[start]
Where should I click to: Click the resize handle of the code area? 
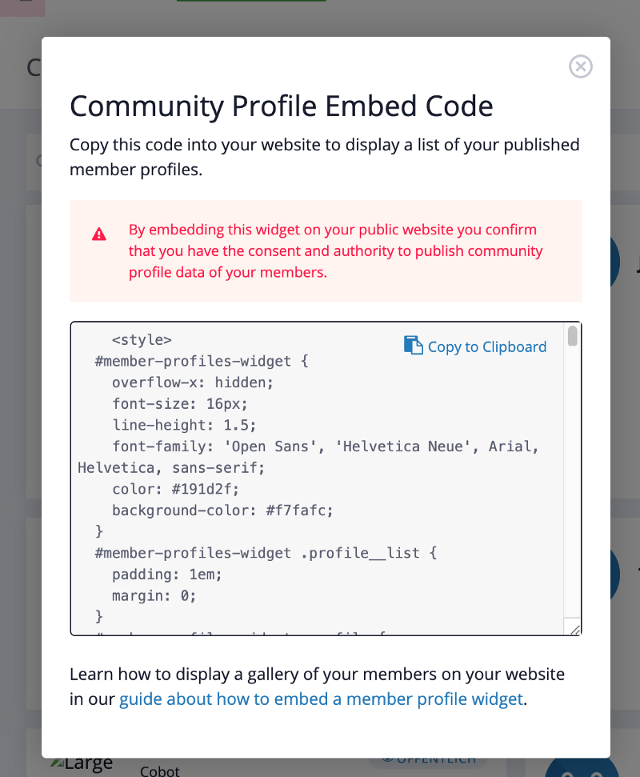tap(574, 629)
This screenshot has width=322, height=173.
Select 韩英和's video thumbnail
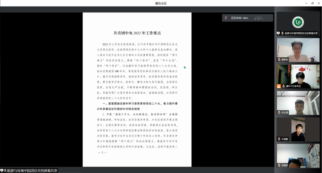[x=298, y=49]
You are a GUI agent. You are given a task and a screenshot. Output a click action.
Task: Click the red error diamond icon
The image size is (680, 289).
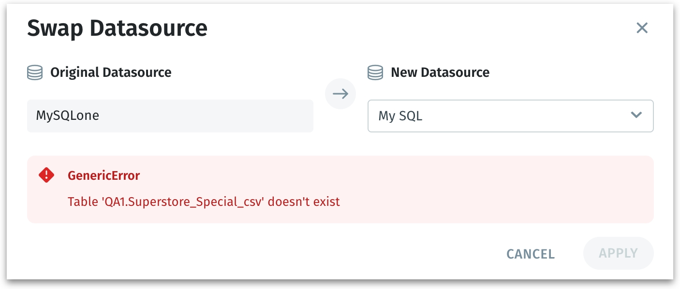[x=46, y=175]
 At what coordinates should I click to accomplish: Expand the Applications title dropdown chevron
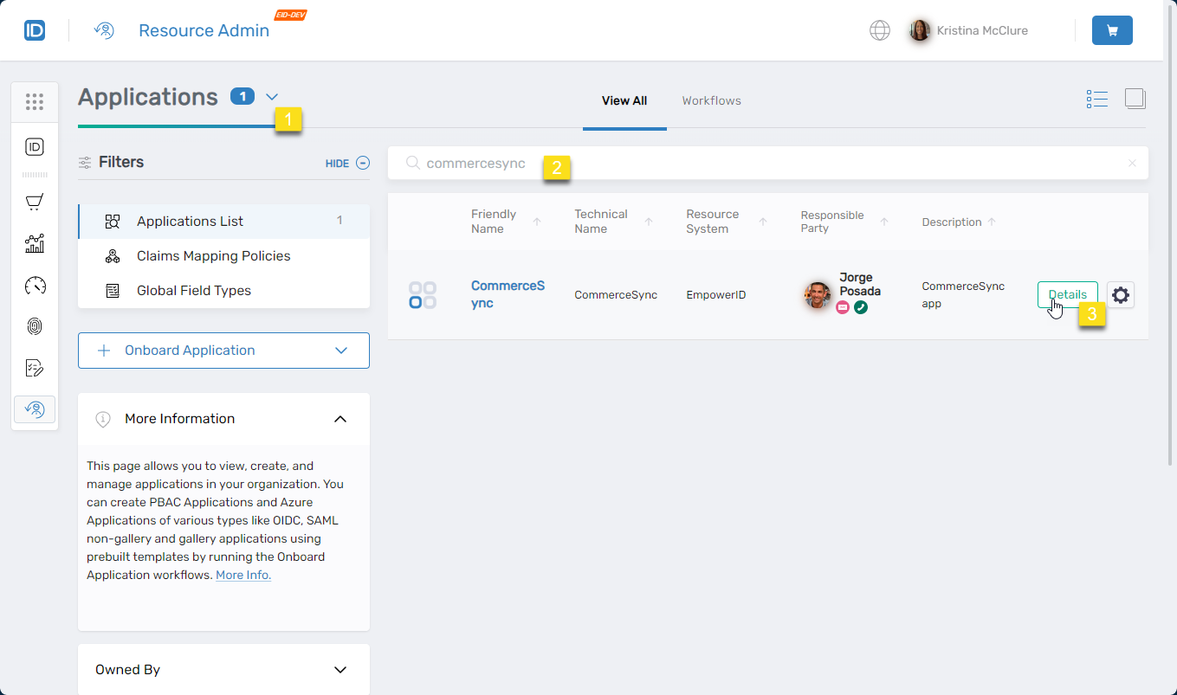tap(272, 97)
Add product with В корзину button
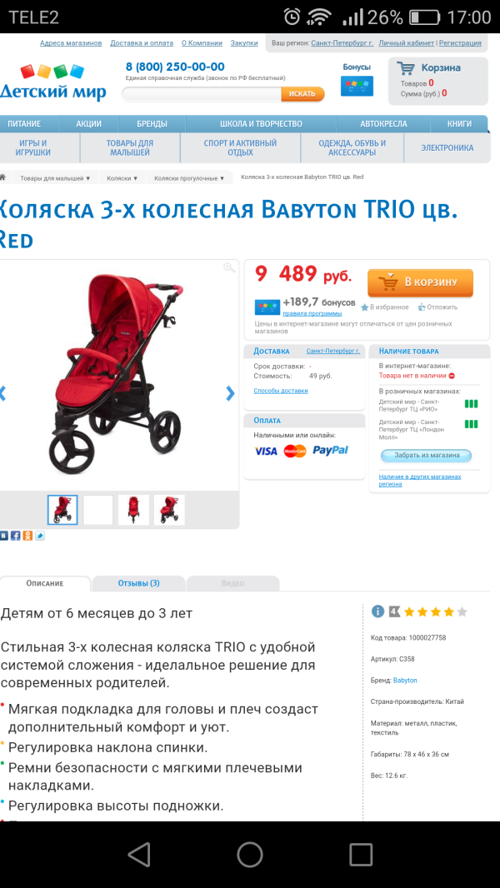 coord(420,282)
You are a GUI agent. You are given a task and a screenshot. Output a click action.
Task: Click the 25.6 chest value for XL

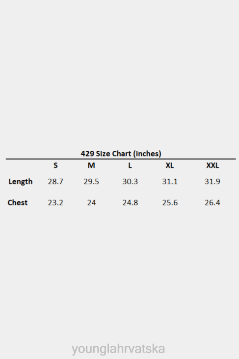click(x=170, y=203)
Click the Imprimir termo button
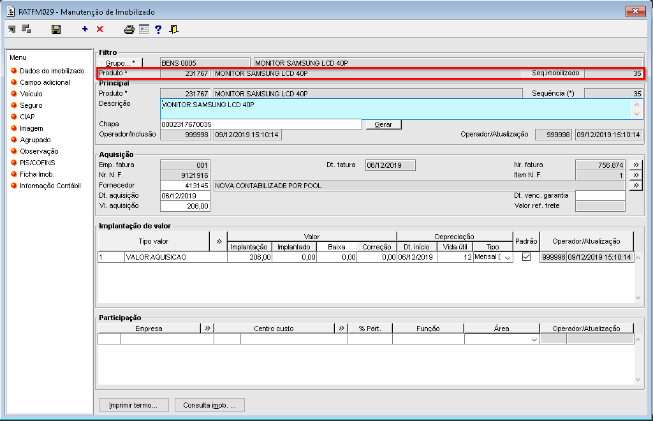The height and width of the screenshot is (421, 653). click(133, 405)
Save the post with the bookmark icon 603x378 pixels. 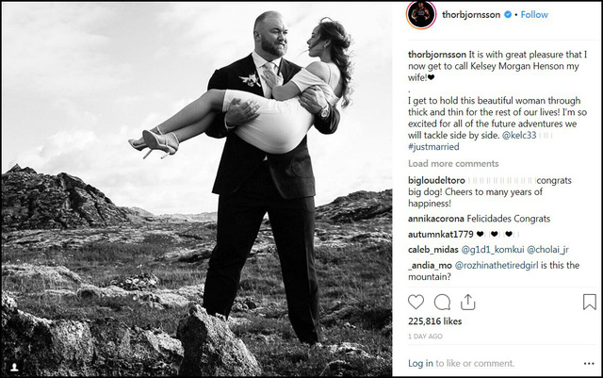[x=590, y=303]
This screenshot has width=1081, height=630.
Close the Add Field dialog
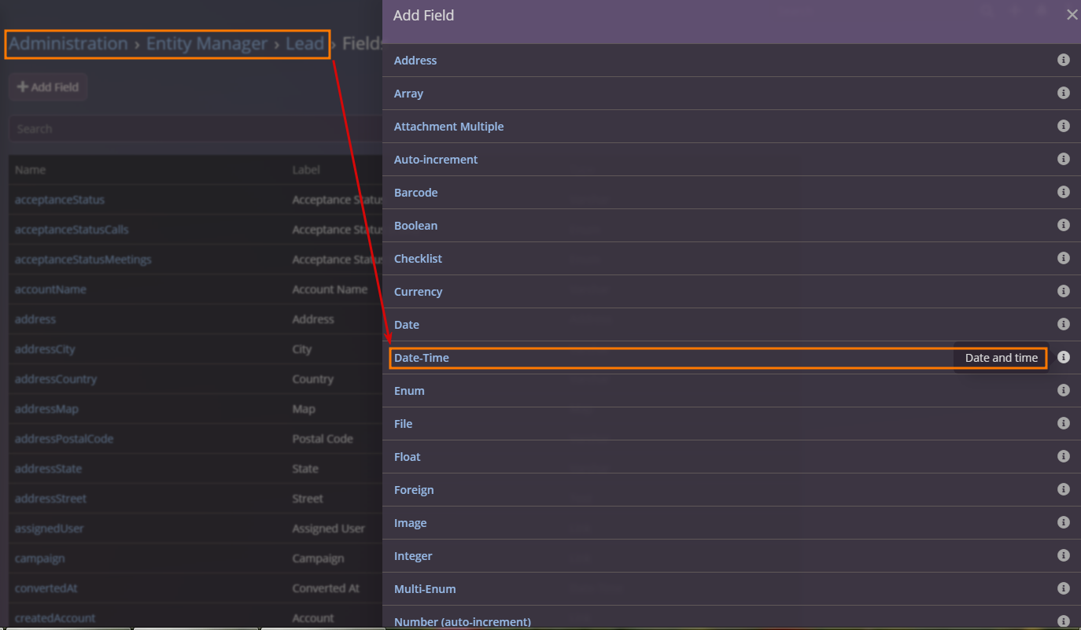tap(1072, 15)
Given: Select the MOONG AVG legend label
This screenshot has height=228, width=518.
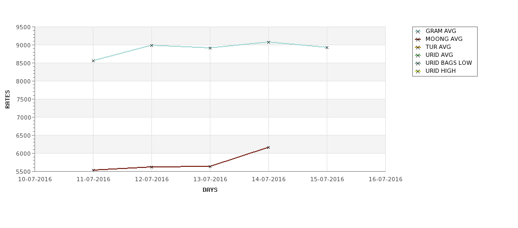Looking at the screenshot, I should (x=444, y=39).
[end]
§ Goal
Echo back the data between the line holding "This screenshot has width=322, height=173." and the line holding "[x=46, y=175]", inclusive, leaving out the pictures.

§ Exercise response
This screenshot has width=322, height=173.
Select 韩英和's video thumbnail
[x=298, y=49]
You are a GUI agent. You are given a task and a screenshot. Output a click action.
Task: Click the red error diamond icon
The image size is (680, 289).
[x=46, y=175]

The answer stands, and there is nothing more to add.